▸ **EXCERPT PROVIDED**
+===+
In 2020, while Chairman of the Senate Foreign Relations Committee, Risch decided not to press Secretary of State Mike Pompeo to testify at the annual budget hearing. Pompeo had just successfully sought to have State Department inspector general Steve Linick fired; at the time, Linick had been conducting a watchdog investigation into the Trump administration's decision to sell arms to Saudi Arabia without congressional approval. For his tenure as chair of the Senate Foreign Relations Committee during the 116th Congress, the nonpartisan Lugar Center's Congressional Oversight Hearing Index gave Risch an "F" grade.

Risch was participating in the certification of the 2021 United States Electoral College vote count when Trump supporters stormed the United States Capitol. He called the attack "unpatriotic and un-American in the extreme" and suggested it was spurred by "deep distrust in the integrity and veracity of our elections."

In 2021, Risch blocked the confirmation of Holocaust historian Deborah Lipstadt to the position of special envoy to monitor and combat antisemitism.
+===+
▸ **EXCERPTED RECORDS**
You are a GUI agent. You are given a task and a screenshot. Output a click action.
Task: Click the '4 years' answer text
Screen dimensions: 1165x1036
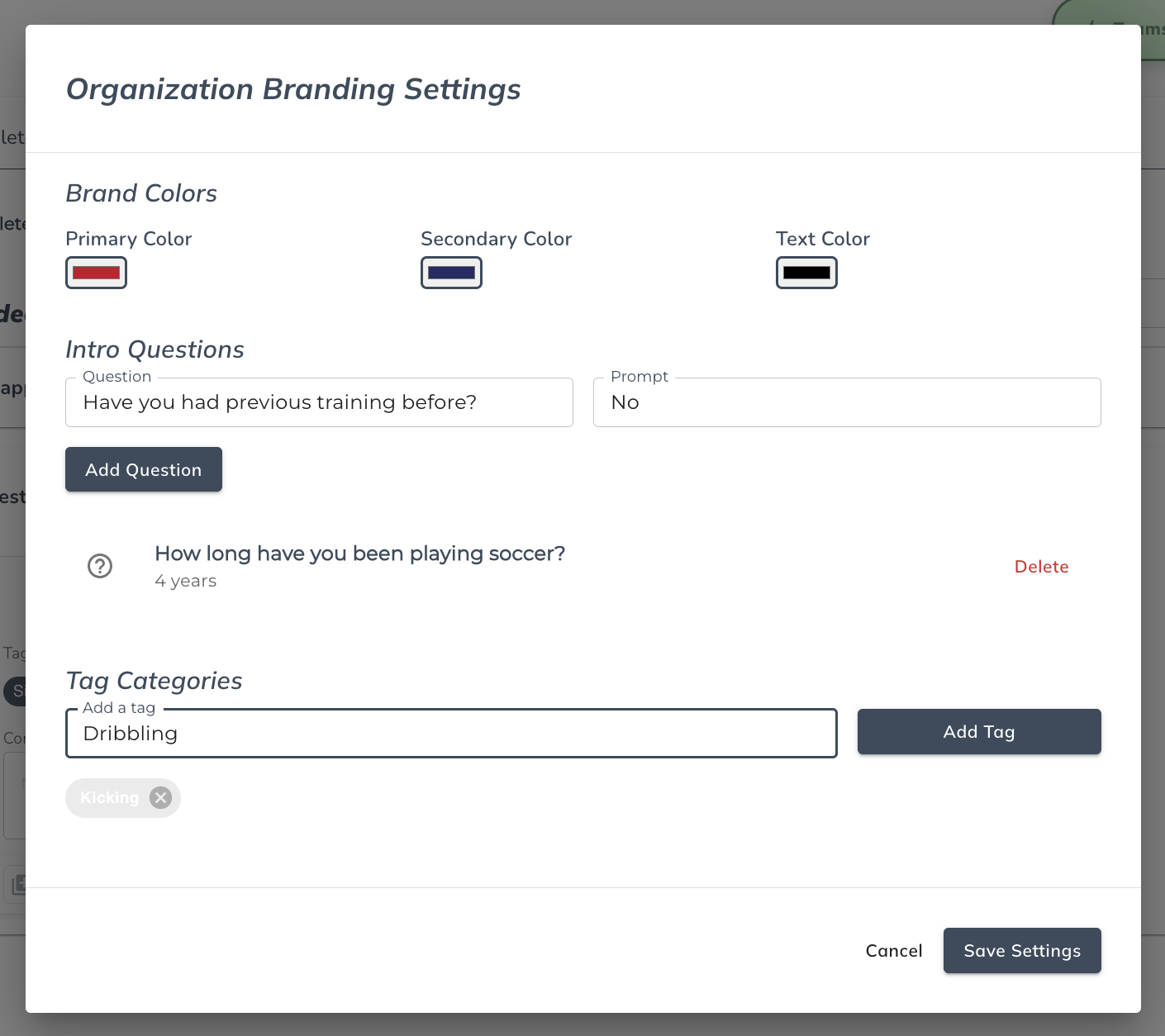pyautogui.click(x=186, y=581)
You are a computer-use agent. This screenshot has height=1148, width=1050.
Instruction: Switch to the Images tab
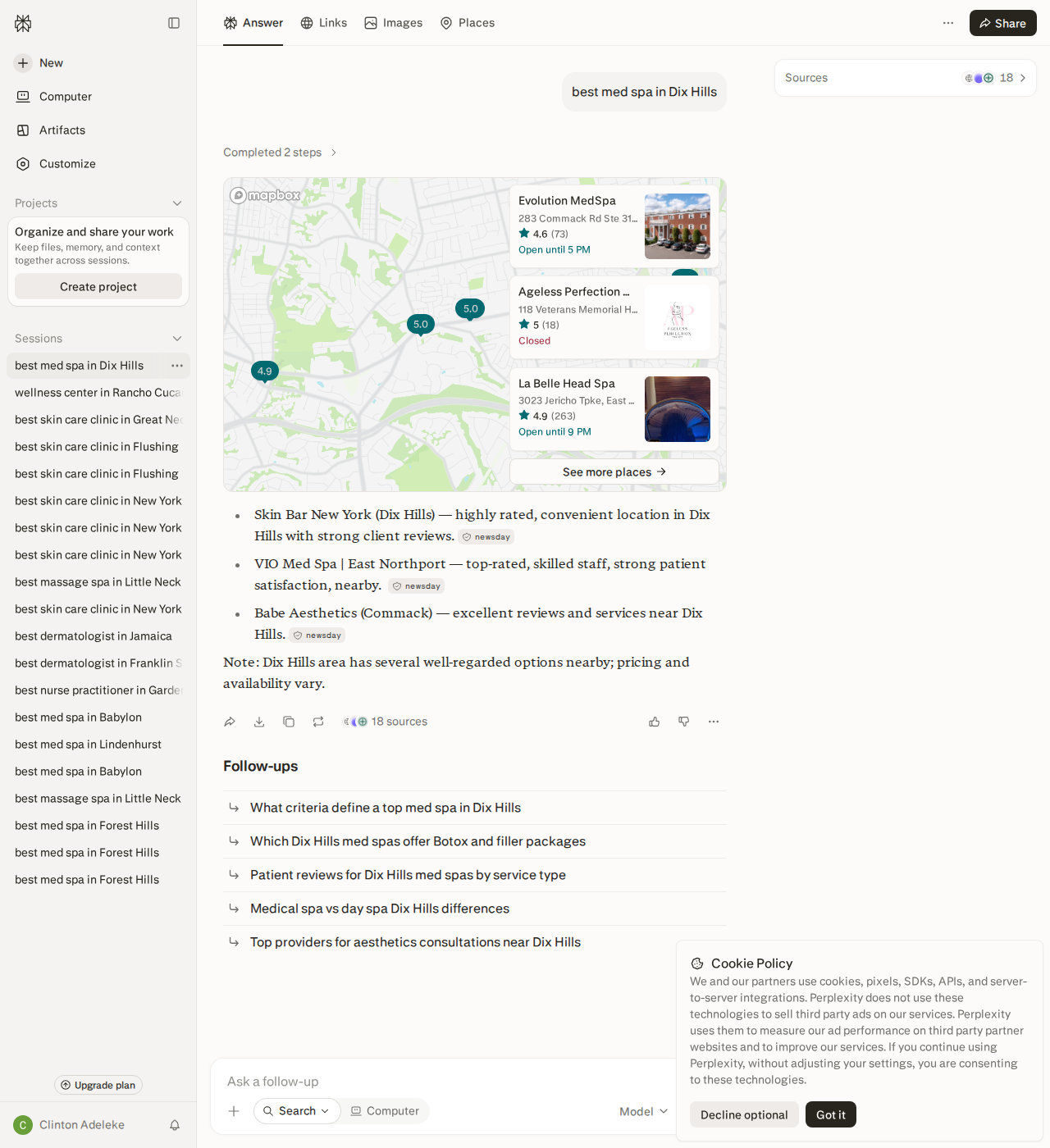[x=394, y=23]
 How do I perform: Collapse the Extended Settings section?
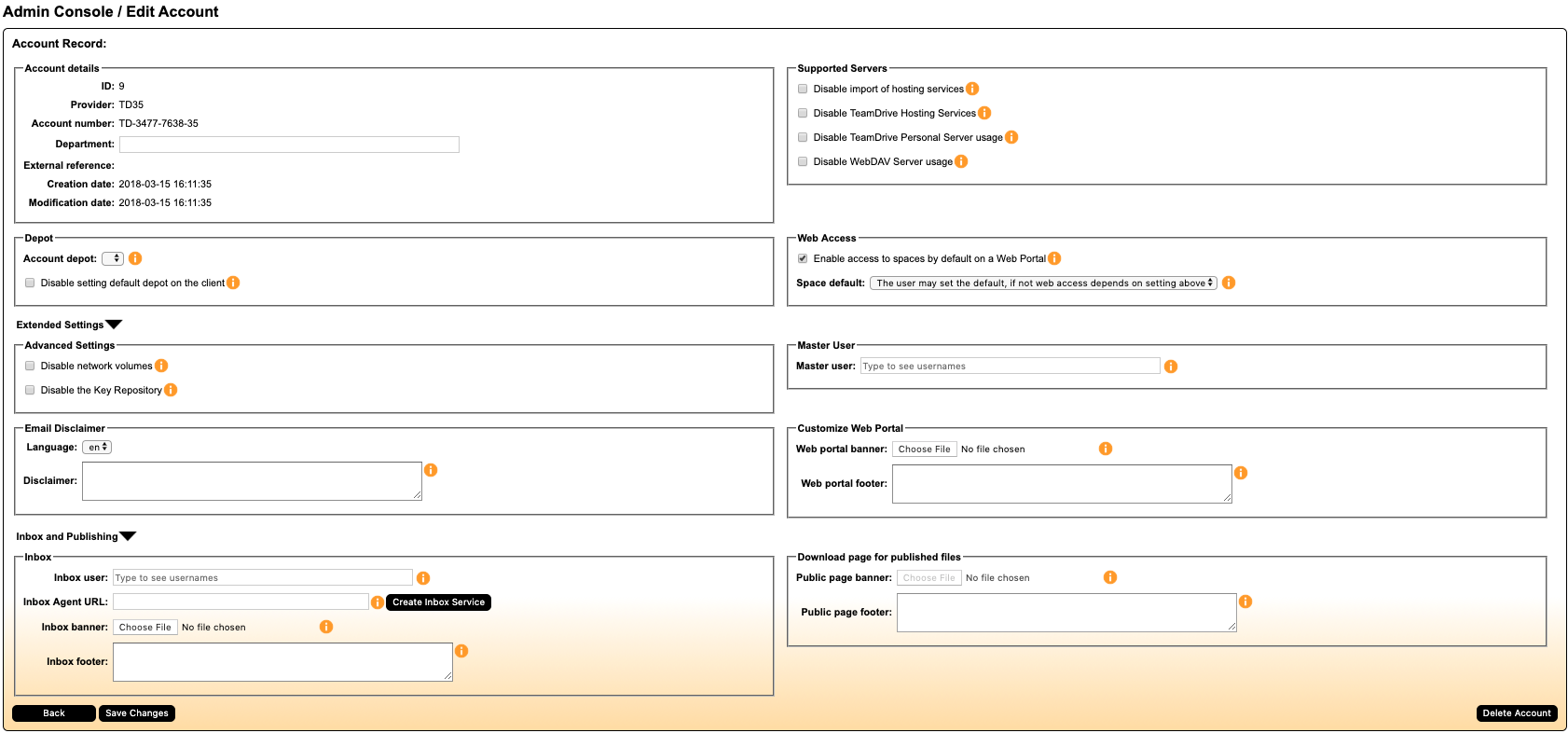(x=114, y=325)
+===+
▸ **WHAT TO WORK ON**
a. What grade did the Lugar Center's Congressional Oversight Hearing Index give Risch in the Risch excerpt?
b. In the Risch excerpt, how did Risch describe the storming of the Capitol, and what did he suggest caused it? Answer in one to three sentences.
c. Carry the Risch excerpt on past its final sentence.
The entries have no role in this work.

▸ **SOLVED TASKS**
a. An "F" grade.

b. Risch called the attack "unpatriotic and un-American in the extreme." He suggested it was spurred by "deep distrust in the integrity and veracity of our elections."

c.
Committee assignments
 Committee on Energy and Natural Resources
 Energy Subcommittee on Energy 
 Subcommittee on Public Lands and Forests
 Subcommittee on Water and Power
 Committee on Foreign Relations (Ranking Member)' Subcommittee on Western Hemisphere, Peace Corps and Narcotics Affairs (Ex Officio Member)
 Subcommittee on Near Eastern and South and Central Asian Affairs (Ex Officio)
 Subcommittee on African Affairs (Ex Officio)
 Subcommittee on European Affairs (Ex Officio)
 Committee on Small Business and Entrepreneurship
 Select Committee on Ethics
 Select Committee on Intelligence

Caucuses
Senate Republican Conference

Foreign policy positions
 Saudi Arabia 
In 2019, Risch sought to quell dissent among Republican senators over what they perceived as the Trump administration's weak response to the killing of Saudi journalist and U.S. permanent resident Jamal Khashoggi, and its refusal to send Congress a report on the administration's determination of who killed Khashoggi. He told his fellow Republican senators and Politico that the Trump administration was in compliance with the Magnitsky Act, but the administration had said that it refused to comply with the Act.

 Israel Anti-Boycott Act 
In March 2018, Risch co-sponsored the Israel Anti-Boycott Act (s. 720), which would make it a federal crime for Americans to encourage or participate in boycotts against Israel and Israeli settlements in the West Bank if protesting actions by the Israeli government.

Turkey sanctions

Risch was a co-sponsor of the Promoting American National Security and Preventing the Resurgence of ISIS Act of 2019 (S.2641–116th), which was intended to punish Turkey and protect allies like the Kurds, who had suffered from recent Turkish military operations in Syria, including by resettling them in the U.S. The measure had broad support in Congress, which was concerned about the purchase of the Russian S-400 missile system Turkey was testing.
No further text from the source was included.